Data items:
* * * * * * *

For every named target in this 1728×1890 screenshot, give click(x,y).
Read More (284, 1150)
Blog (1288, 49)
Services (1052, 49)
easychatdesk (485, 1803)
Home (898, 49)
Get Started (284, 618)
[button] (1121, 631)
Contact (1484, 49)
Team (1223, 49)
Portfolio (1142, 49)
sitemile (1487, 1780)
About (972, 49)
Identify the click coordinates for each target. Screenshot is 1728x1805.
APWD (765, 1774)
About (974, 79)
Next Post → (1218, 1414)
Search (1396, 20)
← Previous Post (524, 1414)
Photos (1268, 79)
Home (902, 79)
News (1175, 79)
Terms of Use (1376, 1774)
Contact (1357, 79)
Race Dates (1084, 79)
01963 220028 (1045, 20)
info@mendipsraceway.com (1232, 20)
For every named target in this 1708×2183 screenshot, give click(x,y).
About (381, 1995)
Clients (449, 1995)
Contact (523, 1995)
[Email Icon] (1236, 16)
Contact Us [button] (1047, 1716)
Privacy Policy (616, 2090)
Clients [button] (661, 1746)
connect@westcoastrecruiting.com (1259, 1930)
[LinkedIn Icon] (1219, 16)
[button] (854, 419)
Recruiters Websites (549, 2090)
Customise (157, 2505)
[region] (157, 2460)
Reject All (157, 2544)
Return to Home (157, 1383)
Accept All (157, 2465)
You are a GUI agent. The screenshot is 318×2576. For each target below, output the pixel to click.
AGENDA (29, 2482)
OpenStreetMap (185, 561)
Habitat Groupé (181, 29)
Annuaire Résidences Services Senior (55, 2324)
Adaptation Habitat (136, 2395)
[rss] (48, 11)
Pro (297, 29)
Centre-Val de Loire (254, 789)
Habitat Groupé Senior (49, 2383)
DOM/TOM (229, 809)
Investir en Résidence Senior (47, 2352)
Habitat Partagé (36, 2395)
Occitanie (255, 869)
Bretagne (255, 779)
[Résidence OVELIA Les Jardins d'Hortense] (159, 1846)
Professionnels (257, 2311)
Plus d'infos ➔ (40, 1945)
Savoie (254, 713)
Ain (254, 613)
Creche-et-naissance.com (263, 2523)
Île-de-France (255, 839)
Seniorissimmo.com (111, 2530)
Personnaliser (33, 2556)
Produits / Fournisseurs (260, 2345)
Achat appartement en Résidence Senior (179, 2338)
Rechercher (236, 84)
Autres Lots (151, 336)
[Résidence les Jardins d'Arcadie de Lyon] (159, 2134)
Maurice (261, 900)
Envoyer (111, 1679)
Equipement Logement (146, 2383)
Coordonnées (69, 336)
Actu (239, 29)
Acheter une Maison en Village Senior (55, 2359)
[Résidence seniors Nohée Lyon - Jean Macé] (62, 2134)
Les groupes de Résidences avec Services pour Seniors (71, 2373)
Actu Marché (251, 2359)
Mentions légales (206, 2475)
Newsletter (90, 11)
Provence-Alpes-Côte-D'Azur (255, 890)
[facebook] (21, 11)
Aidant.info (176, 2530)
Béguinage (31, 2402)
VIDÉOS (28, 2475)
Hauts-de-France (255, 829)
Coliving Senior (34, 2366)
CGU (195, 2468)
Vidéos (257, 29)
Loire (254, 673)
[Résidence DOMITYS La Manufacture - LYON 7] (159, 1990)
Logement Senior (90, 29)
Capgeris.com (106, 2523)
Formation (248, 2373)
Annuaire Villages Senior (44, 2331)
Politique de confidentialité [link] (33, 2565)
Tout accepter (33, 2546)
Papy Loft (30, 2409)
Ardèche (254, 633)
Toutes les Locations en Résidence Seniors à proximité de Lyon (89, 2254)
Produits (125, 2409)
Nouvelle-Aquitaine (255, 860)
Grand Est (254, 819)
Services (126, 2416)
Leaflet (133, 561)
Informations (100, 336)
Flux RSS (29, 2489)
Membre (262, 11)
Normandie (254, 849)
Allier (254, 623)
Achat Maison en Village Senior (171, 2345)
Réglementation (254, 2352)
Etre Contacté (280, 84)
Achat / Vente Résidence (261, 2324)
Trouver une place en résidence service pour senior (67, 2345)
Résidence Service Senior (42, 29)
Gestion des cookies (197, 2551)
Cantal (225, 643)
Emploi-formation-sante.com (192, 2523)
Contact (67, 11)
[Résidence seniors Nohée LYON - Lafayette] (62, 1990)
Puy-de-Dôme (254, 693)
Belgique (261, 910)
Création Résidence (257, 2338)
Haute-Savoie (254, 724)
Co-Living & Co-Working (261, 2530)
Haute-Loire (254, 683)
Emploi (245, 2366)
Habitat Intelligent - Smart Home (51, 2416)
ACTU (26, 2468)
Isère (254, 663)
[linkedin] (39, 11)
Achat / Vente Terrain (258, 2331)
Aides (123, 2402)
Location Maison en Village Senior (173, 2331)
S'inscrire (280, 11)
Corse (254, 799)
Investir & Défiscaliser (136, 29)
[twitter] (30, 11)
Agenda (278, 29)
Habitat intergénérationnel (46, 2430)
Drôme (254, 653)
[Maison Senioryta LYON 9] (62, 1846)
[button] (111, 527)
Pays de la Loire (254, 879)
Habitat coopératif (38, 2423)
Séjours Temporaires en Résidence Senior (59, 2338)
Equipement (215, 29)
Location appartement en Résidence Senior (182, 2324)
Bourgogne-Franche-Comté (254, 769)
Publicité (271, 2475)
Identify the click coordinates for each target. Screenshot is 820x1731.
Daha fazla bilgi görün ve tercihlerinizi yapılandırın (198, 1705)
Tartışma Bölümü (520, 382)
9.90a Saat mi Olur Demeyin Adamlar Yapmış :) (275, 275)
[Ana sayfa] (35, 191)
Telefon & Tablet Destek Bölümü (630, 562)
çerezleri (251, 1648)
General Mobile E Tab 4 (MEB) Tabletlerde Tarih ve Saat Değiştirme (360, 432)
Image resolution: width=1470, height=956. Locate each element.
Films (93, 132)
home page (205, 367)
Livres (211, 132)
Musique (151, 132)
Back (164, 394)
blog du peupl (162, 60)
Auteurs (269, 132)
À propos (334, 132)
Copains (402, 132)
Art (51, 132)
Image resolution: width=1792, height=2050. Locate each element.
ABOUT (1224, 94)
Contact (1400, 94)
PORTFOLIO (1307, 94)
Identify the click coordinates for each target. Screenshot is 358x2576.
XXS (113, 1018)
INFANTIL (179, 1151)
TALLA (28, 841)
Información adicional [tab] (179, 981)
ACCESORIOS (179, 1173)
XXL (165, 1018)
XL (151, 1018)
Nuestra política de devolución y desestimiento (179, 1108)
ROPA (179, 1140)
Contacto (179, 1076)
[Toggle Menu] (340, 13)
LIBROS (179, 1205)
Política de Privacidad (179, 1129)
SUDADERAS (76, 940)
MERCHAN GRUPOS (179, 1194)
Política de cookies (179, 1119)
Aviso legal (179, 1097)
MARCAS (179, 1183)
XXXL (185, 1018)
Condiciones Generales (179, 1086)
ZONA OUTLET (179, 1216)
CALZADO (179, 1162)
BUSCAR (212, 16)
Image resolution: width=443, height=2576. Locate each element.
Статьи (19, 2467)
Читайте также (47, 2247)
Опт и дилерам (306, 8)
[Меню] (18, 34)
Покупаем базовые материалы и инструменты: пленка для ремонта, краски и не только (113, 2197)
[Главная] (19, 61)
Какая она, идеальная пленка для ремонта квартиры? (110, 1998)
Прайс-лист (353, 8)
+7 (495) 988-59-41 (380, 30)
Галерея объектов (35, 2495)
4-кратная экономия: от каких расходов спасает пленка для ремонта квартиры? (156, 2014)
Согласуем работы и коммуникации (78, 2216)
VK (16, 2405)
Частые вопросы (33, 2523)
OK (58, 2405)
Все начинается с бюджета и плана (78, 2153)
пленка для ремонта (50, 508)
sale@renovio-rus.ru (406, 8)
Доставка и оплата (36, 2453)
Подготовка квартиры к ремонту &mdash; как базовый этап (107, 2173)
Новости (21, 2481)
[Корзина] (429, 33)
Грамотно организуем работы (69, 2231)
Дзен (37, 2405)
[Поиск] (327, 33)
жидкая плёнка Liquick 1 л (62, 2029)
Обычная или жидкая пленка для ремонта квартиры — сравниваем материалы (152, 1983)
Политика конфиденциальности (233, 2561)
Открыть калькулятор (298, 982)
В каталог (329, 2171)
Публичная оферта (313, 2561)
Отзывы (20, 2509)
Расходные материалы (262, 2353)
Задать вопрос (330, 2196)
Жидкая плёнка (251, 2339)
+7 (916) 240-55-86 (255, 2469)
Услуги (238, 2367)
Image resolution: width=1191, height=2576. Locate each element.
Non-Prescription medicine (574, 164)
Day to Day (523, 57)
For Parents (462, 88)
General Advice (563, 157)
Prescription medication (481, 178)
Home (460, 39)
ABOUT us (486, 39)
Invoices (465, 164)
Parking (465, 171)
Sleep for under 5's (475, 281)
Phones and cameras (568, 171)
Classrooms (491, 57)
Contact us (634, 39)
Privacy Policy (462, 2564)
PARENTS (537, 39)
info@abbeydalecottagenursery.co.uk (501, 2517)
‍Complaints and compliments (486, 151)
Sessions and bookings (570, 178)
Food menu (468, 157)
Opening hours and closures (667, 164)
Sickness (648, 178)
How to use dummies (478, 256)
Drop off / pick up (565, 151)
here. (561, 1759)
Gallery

* * * * * * *

● EXERCISE DESCRIPTION:
Copy the lines above exactly. Start with the line containing "Portfolio (1142, 49)", end with the line containing "For every named target in this 1708×2183", and include both.

● OUTPUT OF THE EXERCISE:
Portfolio (1142, 49)
sitemile (1487, 1780)
About (972, 49)
Identify the click coordinates for each target. Screenshot is 1728x1805.
APWD (765, 1774)
About (974, 79)
Next Post → (1218, 1414)
Search (1396, 20)
← Previous Post (524, 1414)
Photos (1268, 79)
Home (902, 79)
News (1175, 79)
Terms of Use (1376, 1774)
Contact (1357, 79)
Race Dates (1084, 79)
01963 220028 (1045, 20)
info@mendipsraceway.com (1232, 20)
For every named target in this 1708×2183 screenshot, give click(x,y).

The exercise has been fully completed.